Bavarian princess and Countess of Kageneck

Princess Elisabeth Maria of Bavaria (10 October 1913 – 3 March 2005) was a member of the House of Wittelsbach.

== Early life ==
She was born on 10 October 1913 in Munich, Germany, as the only daughter of Prince Alfons of Bavaria and Princess Louise of Orléans. Her early life was shaped by the institutional privileges of the House of Wittelsbach until the collapse of the Bavarian monarchy during the German Revolution of 1918. Despite the loss of formal royal standing, she spent her youth being educated within the traditional social expectations of the former ruling dynasty alongside her elder brother, Prince Joseph Clemens.

== Marriage and later life ==
On 6 May 1939, Elisabeth married her first husband, Count Franz Joseph von Kageneck (1915–1941), at Nymphenburg Palace in Munich. This marriage produced three children:

- Hubertus Graf von Kageneck (born 1940), who married four times and had no issue .
- Michael Graf von Kageneck (1941–2012), who married three times and had issue.
- Peter Graf von Kageneck (1941–2009), who married Brigitte von Sievers and had issue.

Count Franz Joseph was killed in action on the Eastern Front during World War II in December 1941.

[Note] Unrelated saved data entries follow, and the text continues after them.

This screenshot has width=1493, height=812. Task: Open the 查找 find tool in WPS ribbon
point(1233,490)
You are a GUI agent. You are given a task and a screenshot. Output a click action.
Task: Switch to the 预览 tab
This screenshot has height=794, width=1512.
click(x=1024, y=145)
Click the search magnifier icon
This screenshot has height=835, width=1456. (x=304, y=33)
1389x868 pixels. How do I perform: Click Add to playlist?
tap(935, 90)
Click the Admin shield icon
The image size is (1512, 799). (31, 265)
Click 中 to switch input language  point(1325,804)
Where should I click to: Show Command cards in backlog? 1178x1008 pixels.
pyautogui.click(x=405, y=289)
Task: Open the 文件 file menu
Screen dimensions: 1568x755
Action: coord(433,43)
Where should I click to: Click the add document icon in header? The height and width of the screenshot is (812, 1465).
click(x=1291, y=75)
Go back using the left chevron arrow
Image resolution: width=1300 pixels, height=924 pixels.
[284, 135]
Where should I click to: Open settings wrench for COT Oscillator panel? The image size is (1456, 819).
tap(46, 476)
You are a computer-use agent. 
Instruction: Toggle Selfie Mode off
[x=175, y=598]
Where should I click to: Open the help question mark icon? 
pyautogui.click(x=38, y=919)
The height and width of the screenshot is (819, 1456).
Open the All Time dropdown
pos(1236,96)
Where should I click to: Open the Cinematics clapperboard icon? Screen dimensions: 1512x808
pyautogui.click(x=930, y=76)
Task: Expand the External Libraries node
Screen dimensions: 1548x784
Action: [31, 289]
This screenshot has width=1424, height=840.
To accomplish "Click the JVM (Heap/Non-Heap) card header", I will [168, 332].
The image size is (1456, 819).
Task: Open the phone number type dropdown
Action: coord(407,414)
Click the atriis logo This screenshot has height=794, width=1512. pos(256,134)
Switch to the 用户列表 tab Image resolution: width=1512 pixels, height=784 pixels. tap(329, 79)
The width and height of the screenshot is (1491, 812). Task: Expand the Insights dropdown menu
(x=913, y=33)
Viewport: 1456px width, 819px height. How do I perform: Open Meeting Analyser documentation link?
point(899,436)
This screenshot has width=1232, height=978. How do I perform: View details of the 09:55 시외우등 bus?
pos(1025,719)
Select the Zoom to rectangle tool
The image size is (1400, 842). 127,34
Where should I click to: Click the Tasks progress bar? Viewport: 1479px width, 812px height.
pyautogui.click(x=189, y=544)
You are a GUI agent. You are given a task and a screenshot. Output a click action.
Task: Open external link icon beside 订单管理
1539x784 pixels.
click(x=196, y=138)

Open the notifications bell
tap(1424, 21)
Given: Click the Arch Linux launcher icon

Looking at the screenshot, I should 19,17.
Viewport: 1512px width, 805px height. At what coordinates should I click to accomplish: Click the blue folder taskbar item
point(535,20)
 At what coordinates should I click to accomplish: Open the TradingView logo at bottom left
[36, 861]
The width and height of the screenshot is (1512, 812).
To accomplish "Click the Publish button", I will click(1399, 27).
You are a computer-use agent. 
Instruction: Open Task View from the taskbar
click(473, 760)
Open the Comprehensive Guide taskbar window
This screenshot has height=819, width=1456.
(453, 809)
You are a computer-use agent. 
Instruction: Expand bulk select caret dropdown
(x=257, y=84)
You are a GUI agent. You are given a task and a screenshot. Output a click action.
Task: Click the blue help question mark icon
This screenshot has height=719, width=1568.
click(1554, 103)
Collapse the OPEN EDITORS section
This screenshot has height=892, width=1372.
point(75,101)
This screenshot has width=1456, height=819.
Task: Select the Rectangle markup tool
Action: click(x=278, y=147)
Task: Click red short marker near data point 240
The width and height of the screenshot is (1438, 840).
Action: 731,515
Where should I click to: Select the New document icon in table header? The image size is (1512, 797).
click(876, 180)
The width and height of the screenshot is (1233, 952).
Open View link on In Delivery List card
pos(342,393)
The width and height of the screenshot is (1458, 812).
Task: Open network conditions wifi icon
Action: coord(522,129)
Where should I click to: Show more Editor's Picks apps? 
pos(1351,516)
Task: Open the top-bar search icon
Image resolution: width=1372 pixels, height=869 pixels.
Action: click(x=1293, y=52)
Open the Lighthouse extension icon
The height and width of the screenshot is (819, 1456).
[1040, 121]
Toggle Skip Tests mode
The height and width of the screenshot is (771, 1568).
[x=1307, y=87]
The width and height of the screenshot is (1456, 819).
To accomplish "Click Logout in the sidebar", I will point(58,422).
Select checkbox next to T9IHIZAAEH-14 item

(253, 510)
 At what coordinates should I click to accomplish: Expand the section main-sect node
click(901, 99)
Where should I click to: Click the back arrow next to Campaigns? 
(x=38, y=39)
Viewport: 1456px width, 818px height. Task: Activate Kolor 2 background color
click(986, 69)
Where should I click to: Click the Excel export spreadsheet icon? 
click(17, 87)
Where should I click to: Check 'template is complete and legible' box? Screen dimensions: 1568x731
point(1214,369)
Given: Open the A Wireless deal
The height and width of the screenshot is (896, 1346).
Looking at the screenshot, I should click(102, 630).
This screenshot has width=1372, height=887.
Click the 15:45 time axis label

On 9 May 1944, Elisabeth Maria contracted a second marriage with Ernst Küstner (1920-2008), in a civil ceremony in Munich. The second marriage produced four children, the first of whom was born prior to the legalization of the marriage:

- Maria Anna Küstner (born 1943).
- Felicitas Küstner (born 1945).
- Christina Kustner (born 1946).
- Gabriele Kustner (born 1948).

This marriage was formally dissolved by a civil divorce decree in 1953. She died on 3 March 2005 in Munich. Her remains were interred in the historic Wittelsbach family crypt located at the St. Michael Church.